Les impératifs économiques priment sur la fête

L’activité ininterrompue des marchés en ce jour de fête nationale au Tchad révèle une réalité sociale marquante. Pour les petits commerçants, les vendeurs ambulants et les travailleurs du secteur informel, une journée sans travail signifie une perte de revenus difficilement gérable. Dans une économie tchadienne où la subsistance dépend largement du labeur quotidien, célébrer l’indépendance ne peut pas rimer avec l’arrêt des activités.
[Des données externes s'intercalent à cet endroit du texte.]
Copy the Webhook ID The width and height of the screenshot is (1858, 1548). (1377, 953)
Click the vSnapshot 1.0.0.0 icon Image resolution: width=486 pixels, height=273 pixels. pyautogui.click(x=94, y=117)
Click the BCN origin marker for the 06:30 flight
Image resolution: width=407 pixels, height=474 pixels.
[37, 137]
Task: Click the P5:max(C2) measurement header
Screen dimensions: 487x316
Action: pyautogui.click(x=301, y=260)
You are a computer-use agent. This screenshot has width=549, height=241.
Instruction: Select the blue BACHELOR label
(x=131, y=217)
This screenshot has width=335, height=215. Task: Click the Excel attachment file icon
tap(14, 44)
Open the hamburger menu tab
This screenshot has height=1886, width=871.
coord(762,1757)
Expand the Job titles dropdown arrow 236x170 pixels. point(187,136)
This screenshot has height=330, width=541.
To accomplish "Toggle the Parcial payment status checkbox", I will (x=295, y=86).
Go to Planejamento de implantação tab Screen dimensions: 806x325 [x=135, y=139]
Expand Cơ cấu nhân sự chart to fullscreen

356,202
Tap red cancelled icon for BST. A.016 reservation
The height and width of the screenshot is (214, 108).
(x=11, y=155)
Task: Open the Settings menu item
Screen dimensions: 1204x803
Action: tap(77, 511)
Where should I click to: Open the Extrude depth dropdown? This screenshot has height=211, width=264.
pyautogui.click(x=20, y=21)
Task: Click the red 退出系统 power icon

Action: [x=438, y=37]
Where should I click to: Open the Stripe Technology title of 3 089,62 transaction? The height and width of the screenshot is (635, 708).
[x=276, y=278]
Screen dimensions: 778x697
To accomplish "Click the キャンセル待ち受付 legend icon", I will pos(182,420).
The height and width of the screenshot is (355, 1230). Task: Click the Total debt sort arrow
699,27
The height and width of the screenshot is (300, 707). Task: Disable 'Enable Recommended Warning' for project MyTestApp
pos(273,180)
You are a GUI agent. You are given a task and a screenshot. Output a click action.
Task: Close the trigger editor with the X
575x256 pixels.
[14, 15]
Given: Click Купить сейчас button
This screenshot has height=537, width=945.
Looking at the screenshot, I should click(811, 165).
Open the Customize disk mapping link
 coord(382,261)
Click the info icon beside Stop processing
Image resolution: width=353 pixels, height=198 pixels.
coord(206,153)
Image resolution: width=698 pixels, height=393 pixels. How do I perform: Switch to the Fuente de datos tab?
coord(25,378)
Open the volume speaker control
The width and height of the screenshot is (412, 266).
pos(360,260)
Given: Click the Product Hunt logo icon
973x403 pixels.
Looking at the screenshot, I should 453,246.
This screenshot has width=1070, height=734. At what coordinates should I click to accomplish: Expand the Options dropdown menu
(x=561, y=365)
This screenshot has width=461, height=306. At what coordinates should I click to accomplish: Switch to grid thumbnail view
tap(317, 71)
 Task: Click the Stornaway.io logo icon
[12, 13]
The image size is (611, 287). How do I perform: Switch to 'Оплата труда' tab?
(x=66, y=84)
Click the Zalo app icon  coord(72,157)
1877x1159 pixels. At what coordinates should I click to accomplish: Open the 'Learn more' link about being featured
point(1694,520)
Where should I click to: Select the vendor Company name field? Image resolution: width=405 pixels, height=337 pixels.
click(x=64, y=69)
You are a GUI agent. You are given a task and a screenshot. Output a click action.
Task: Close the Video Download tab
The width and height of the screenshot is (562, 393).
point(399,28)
Les urgences financières l’emportent naturellement sur le calendrier officiel. Ce contraste confère à la fête nationale une résonance particulière : au moment où les autorités célèbrent la souveraineté du Tchad, une partie significative de la population s’efforce d’assurer sa survie. L’enjeu est d’autant plus crucial pour les jeunes. Dans une capitale à la démographie dynamique, où artistes, sportifs et créateurs cherchent à s’exprimer, le 11-Août pourrait devenir une vitrine d’expression d’envergure nationale.

La multiplication de concerts gratuits, de tournois sportifs, de festivals culturels ou de scènes ouvertes aux jeunes talents offre de nombreuses pistes. L’objectif n’est pas de transformer l’anniversaire de l’indépendance en un simple divertissement, mais plutôt d’offrir aux Tchadiens un rôle actif dans cette commémoration.

Soixante-six ans après, quel modèle pour la fête nationale ?

Une fête nationale va bien au-delà d’une tribune officielle et d’un défilé de troupes. Elle doit être un vecteur de transmission historique, de valorisation culturelle et de dialogue intergénérationnel. Ce 66ᵉ anniversaire représente une opportunité de repenser la manière dont le Tchad honore son histoire. Si le défilé militaire conserve sa légitimité dans le cérémonial républicain, il ne peut à lui seul incarner toute la mémoire et les aspirations d’un peuple.

À N’Djamena, le décalage reste frappant entre l’agitation des marchés, la relative tranquillité des rues et le formalisme des cérémonies. L’État commémore, l’armée défile, et les citoyens travaillent. Il est temps d’inventer une célébration plus inclusive, où le citoyen n’est plus un simple spectateur, mais un acteur à part entière. Car 66 ans après l’indépendance du Tchad, la souveraineté ne s’exprime pas uniquement en uniforme : elle s’incarne aussi dans la culture, l’art, le sport et l’élan commun d’une nation unie.